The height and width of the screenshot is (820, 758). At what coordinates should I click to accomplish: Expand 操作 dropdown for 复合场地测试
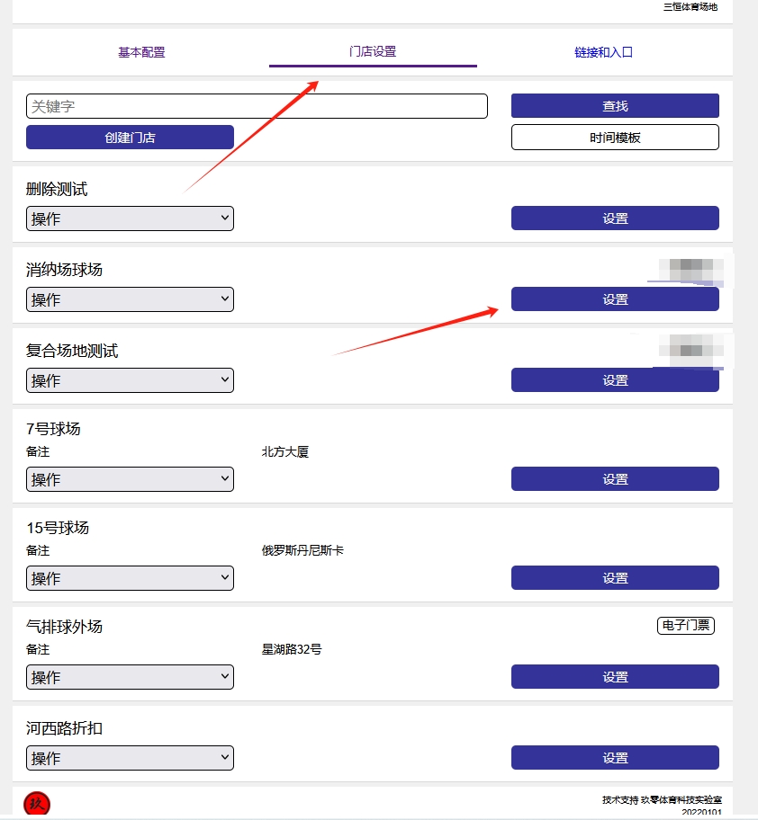tap(130, 380)
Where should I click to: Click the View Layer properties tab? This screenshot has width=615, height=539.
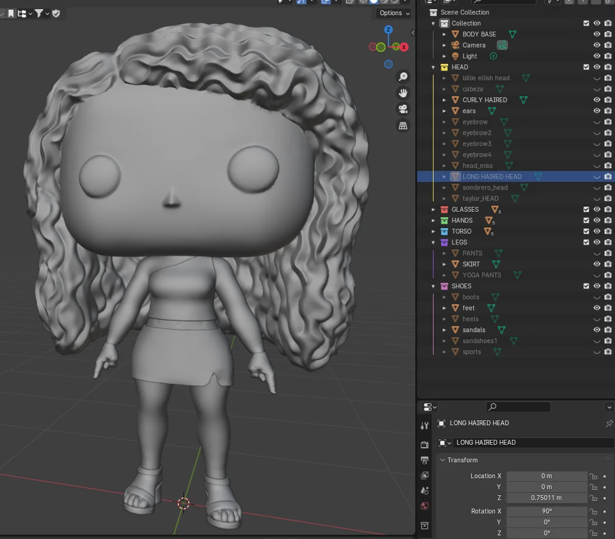pos(424,476)
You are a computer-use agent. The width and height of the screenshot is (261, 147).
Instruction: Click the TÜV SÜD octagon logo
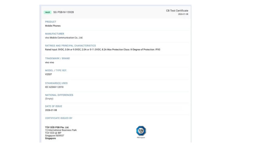[141, 131]
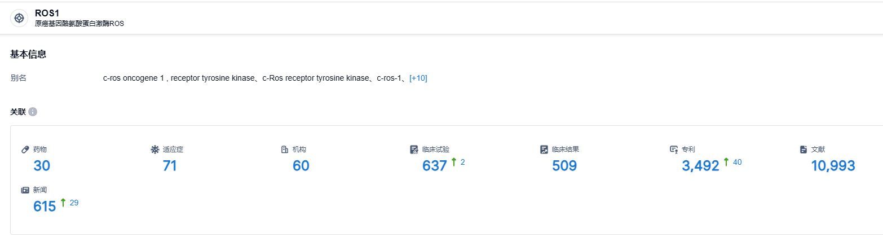Click the document icon beside 文献

[803, 150]
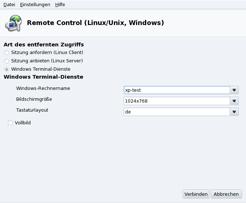Expand the Tastaturlayout dropdown arrow
Image resolution: width=246 pixels, height=203 pixels.
[x=234, y=112]
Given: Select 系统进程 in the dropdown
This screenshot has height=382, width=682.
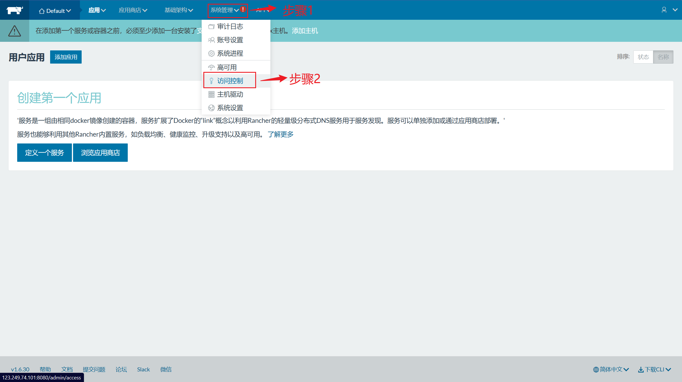Looking at the screenshot, I should pos(230,53).
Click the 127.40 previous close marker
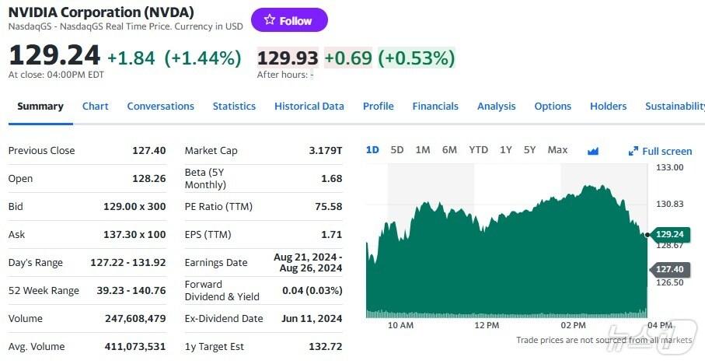 (669, 269)
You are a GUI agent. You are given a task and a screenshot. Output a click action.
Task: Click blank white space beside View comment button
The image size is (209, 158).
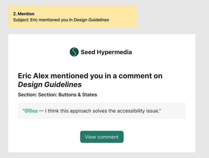tap(154, 137)

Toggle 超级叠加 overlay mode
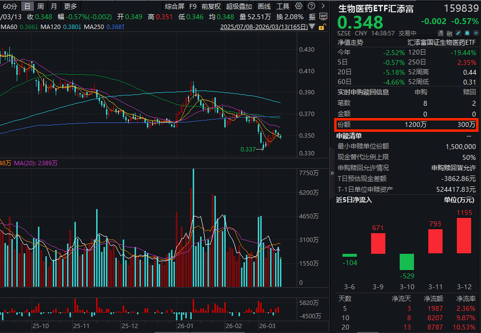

▬▬▬

● **EXERCISE DESCRIPTION**:
Could you edit the listing above so that every "Instruction" becomes "Objective", with everything else unchanged? Leave the pictures out of your answer.

● **CORRECT OUTPUT**:
The height and width of the screenshot is (820, 758). At what coordinates should I click to accomplish: Expand 操作 dropdown for 复合场地测试
tap(130, 380)
Where should I click to: Click the View Layer properties tab? This screenshot has width=615, height=539.
pos(424,476)
You are a computer-use agent. The width and height of the screenshot is (261, 147).
Objective: Click the TÜV SÜD octagon logo
[141, 131]
Click the document icon beside 文献

[803, 150]
Expand the Tastaturlayout dropdown arrow
Image resolution: width=246 pixels, height=203 pixels.
[x=234, y=112]
Given: Select 系统进程 in the dropdown
This screenshot has height=382, width=682.
Looking at the screenshot, I should pos(230,53).
Click the 127.40 previous close marker
 (669, 269)
You are a GUI agent. You are given a task and a screenshot. Output a click action.
Task: Click blank white space beside View comment button
The image size is (209, 158).
tap(154, 137)

Toggle 超级叠加 overlay mode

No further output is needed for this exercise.